WHAT YOU ARE ASKED TO DO -
A faithful, word-for-word copy of the records is required, and it must contain no pictures.

Top of SOURCE MATERIAL

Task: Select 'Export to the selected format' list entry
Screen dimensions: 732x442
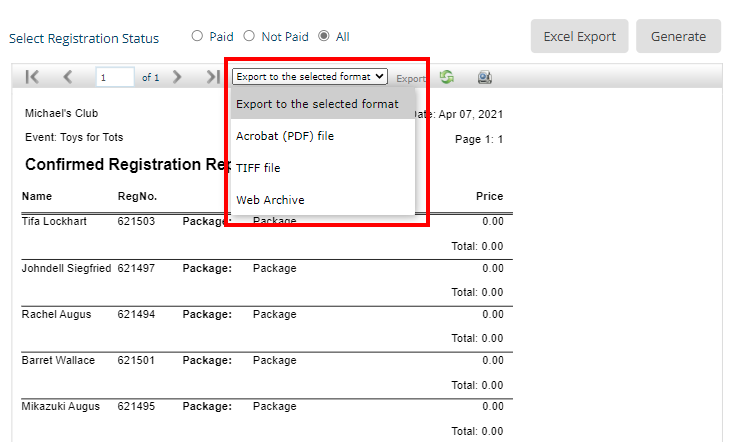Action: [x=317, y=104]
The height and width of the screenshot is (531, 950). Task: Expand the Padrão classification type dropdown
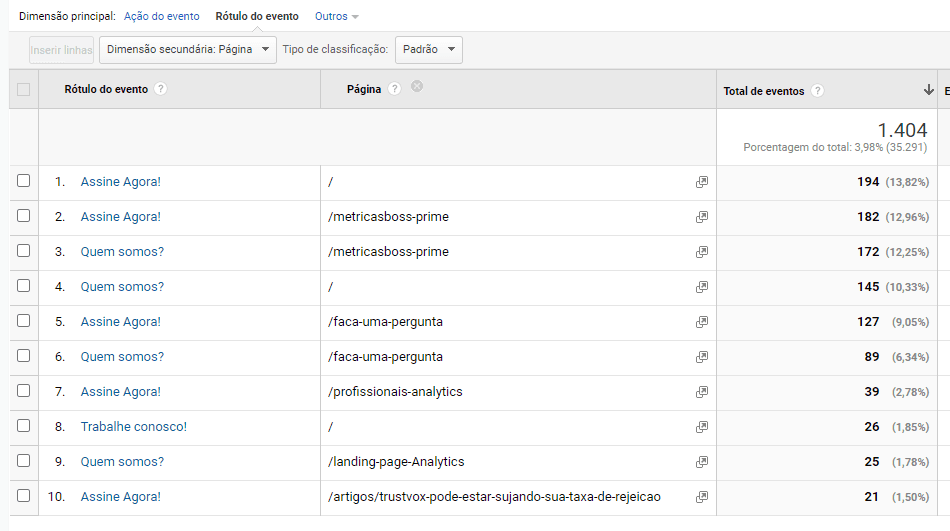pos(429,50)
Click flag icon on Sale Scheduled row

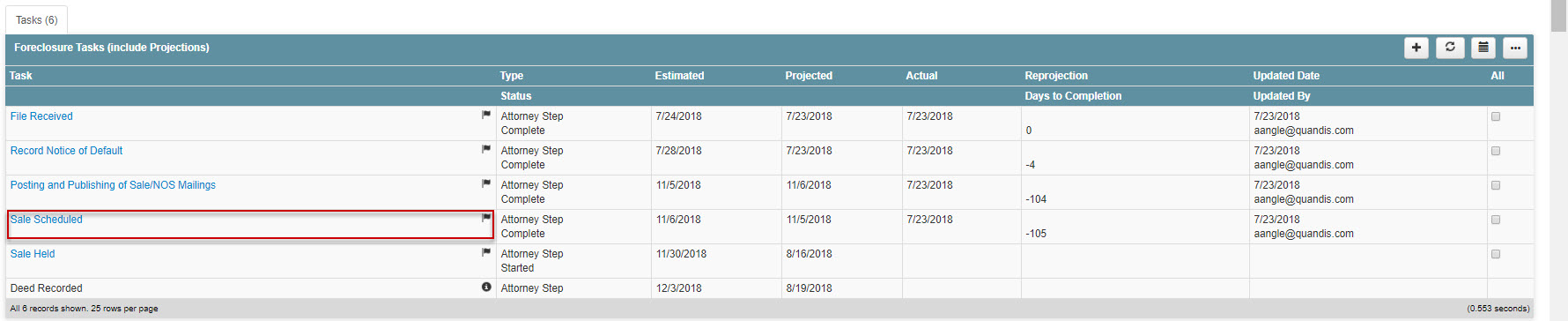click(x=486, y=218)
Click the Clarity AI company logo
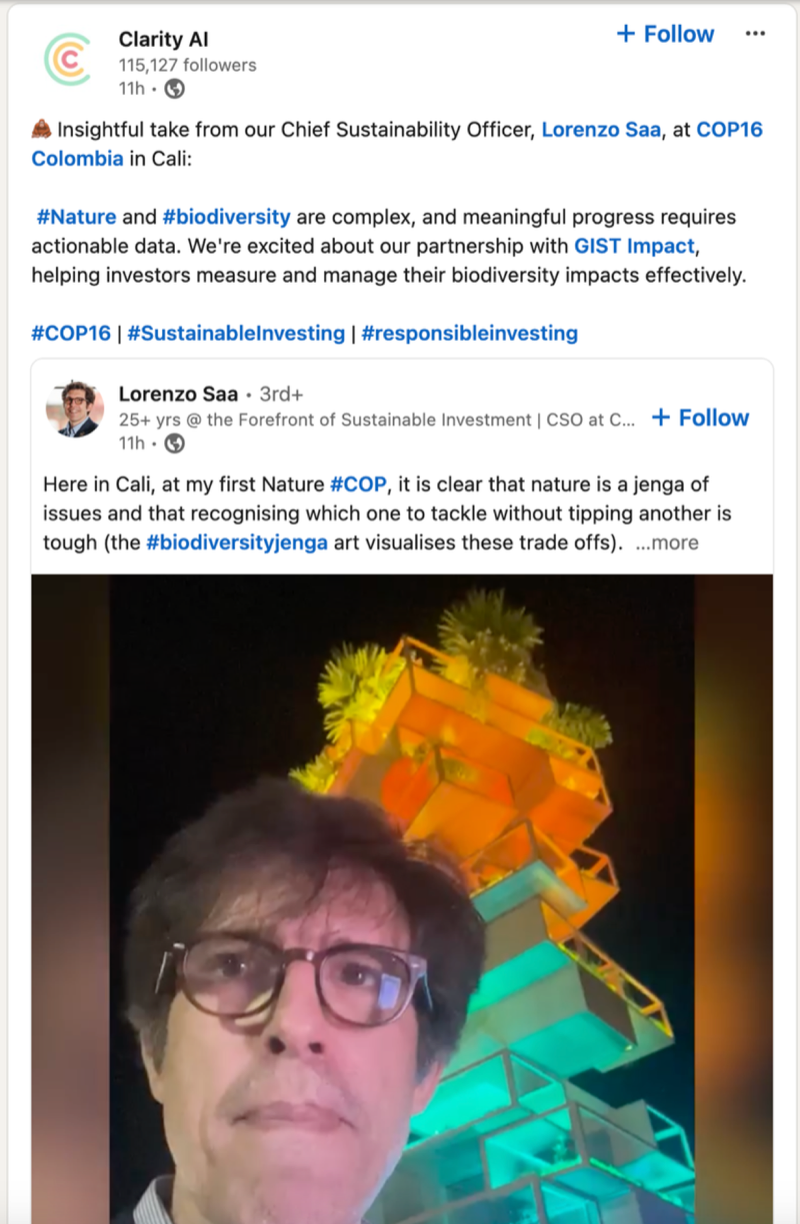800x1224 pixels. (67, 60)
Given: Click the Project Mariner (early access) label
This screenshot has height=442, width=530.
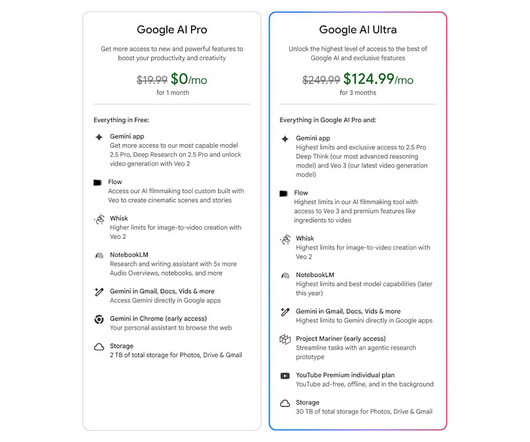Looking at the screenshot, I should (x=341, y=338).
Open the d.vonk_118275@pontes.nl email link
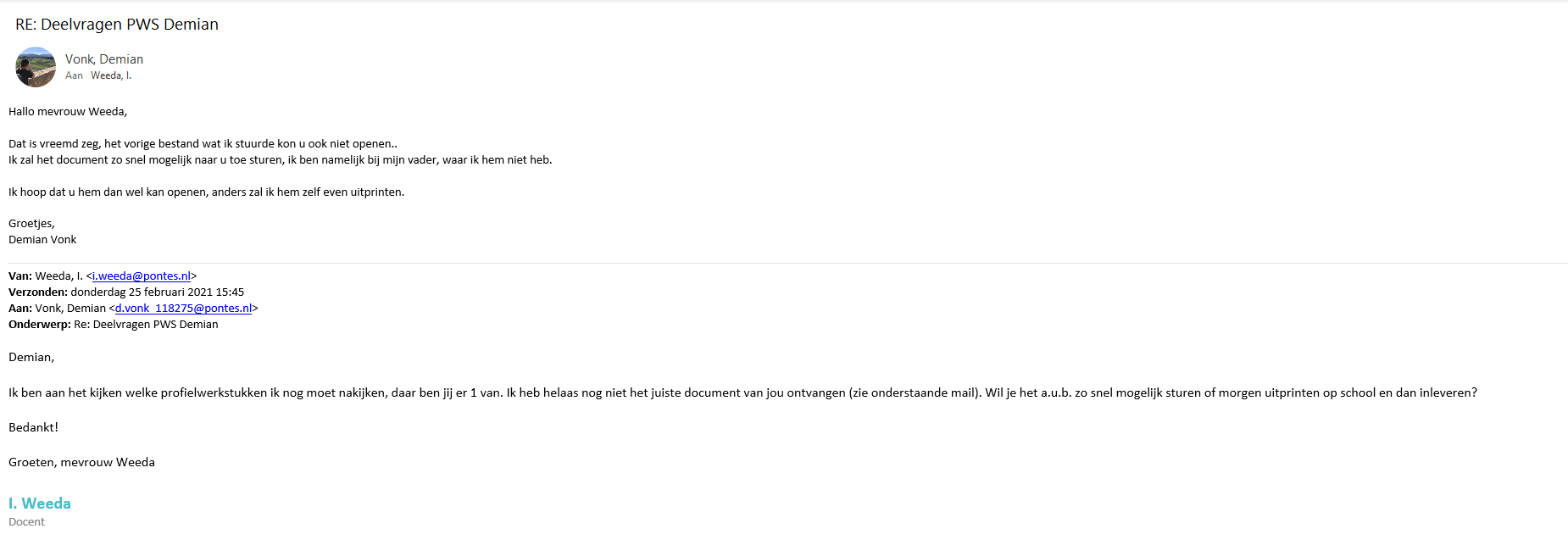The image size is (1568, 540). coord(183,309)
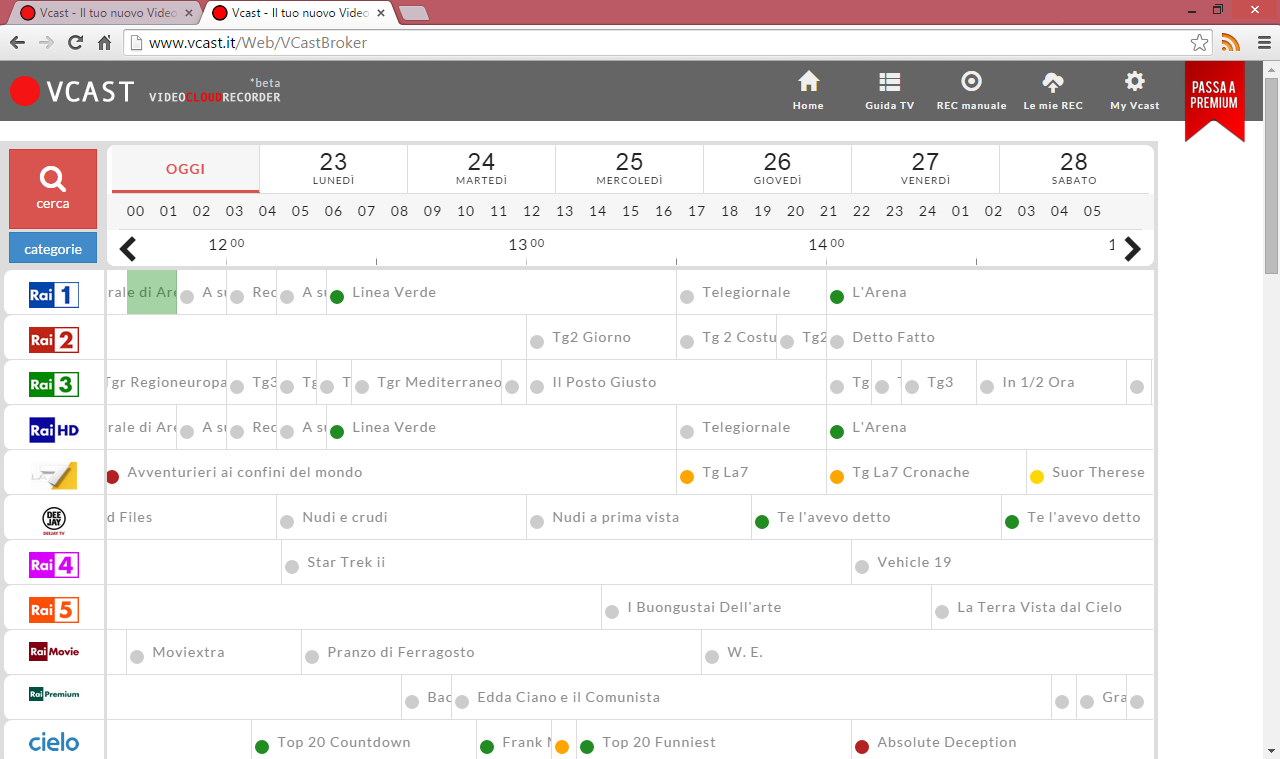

Bottom of SOURCE MATERIAL

RESPONSE BELOW -
Task: Select 'Export to the selected format' list entry
Screen dimensions: 732x442
Action: [x=317, y=104]
The height and width of the screenshot is (531, 950). Task: Expand the Padrão classification type dropdown
pos(429,50)
Click flag icon on Sale Scheduled row

click(x=486, y=218)
Click the Clarity AI company logo
800x1224 pixels. (67, 60)
Given: Click the Project Mariner (early access) label
This screenshot has height=442, width=530.
Looking at the screenshot, I should (x=341, y=338).
Open the d.vonk_118275@pontes.nl email link
The image size is (1568, 540). coord(183,309)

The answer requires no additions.